**PROMPT**
Recast the rows below as a numbered list, skipping any blank lines and omitting the pictures.

--- start of RECORD LIST ---

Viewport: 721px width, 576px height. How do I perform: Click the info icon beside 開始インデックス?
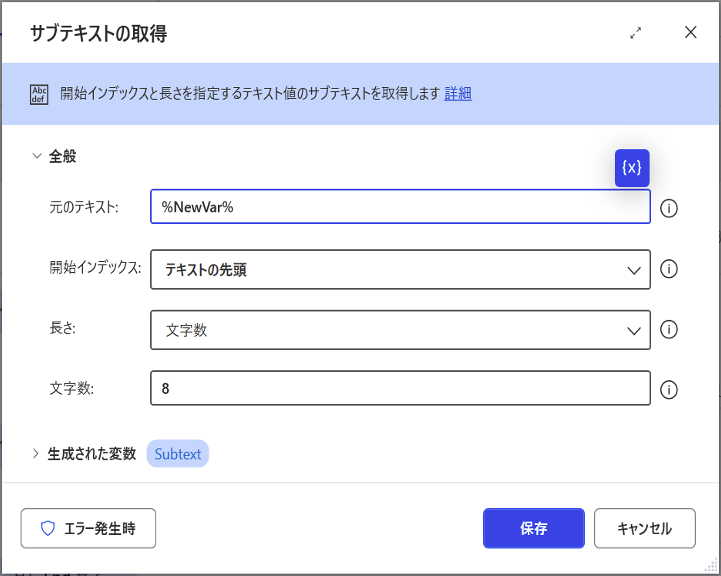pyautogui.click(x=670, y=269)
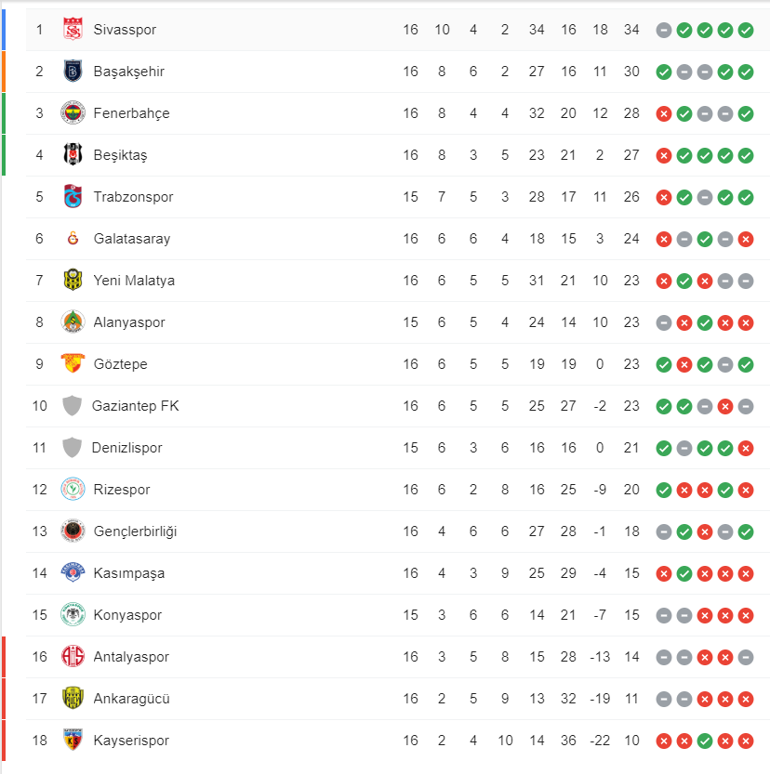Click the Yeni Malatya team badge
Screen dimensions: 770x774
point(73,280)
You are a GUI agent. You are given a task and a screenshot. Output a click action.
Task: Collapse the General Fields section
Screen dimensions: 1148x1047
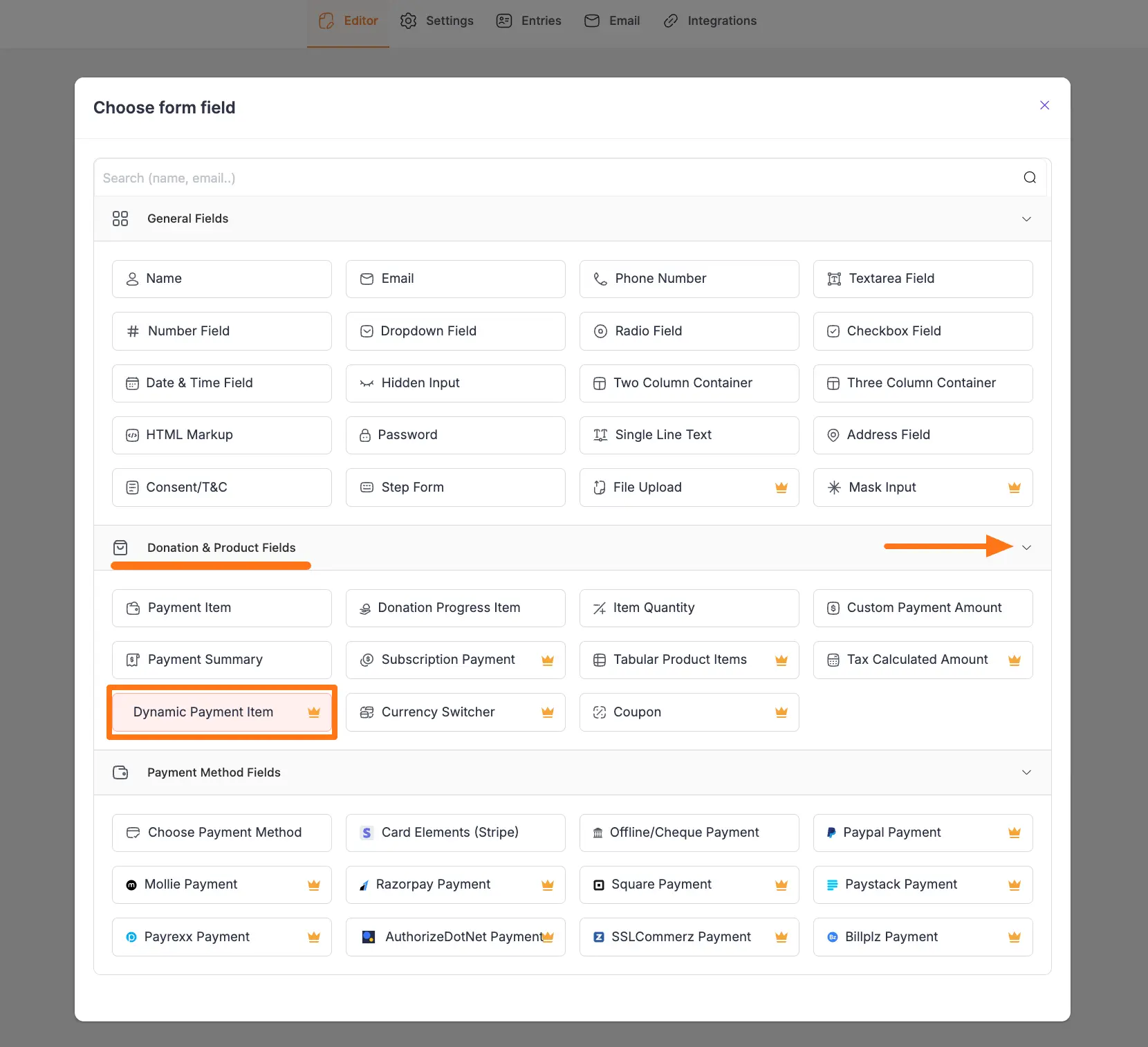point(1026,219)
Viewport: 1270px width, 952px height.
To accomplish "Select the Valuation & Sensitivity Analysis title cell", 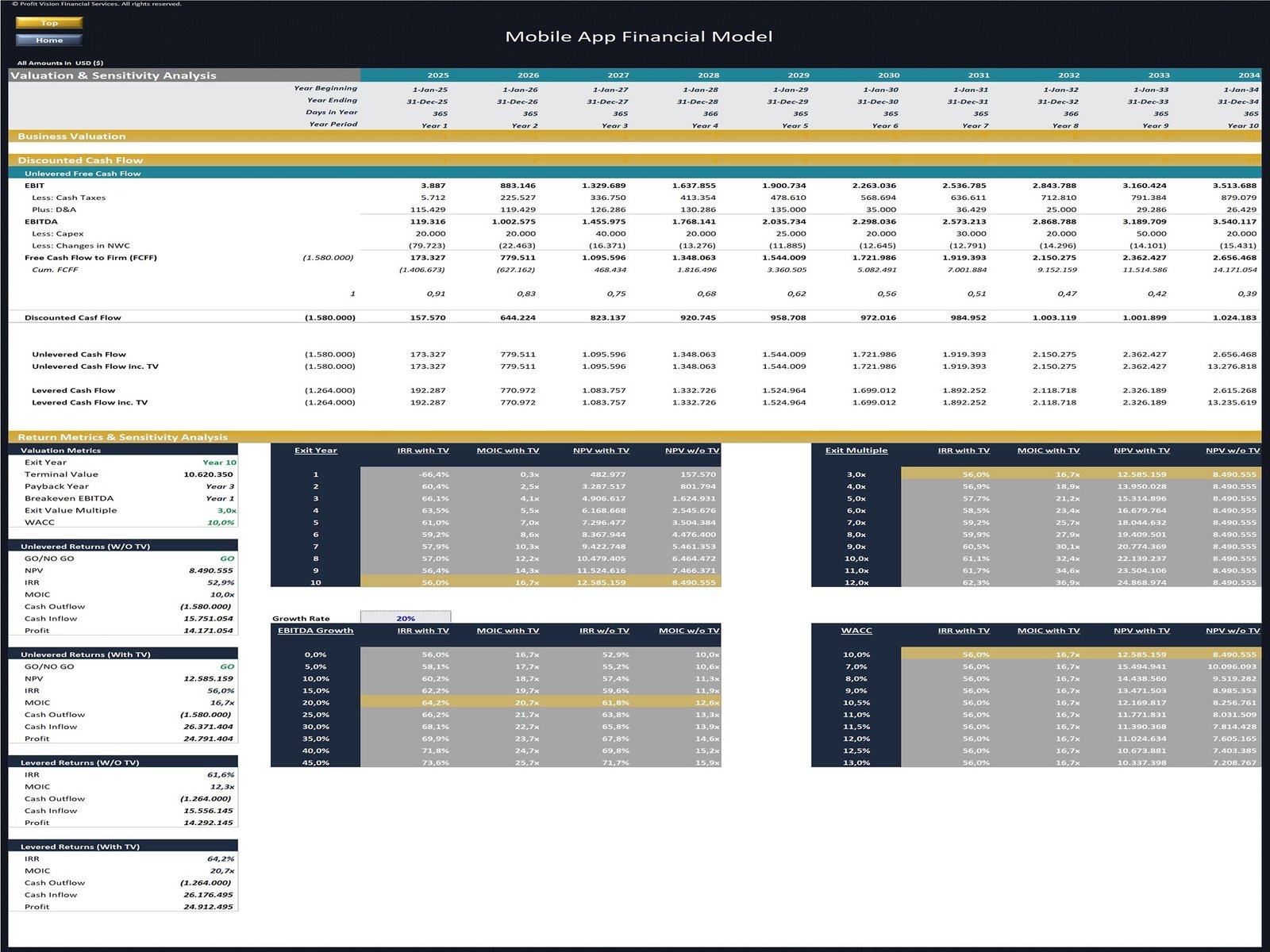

--- end of RECORD LIST ---

**RESULT**
1. Viewport: 721px width, 576px height. How do I perform: Click the info icon beside 開始インデックス?
2. pyautogui.click(x=670, y=269)
3. Click the Yeni Malatya team badge
4. Screen dimensions: 770x774
5. point(73,280)
6. You are a GUI agent. You are given a task and a screenshot. Output a click action.
7. Task: Collapse the General Fields section
8. Screen dimensions: 1148x1047
9. point(1026,219)
10. Viewport: 1270px width, 952px height.
11. To accomplish "Select the Valuation & Sensitivity Analysis title cell", 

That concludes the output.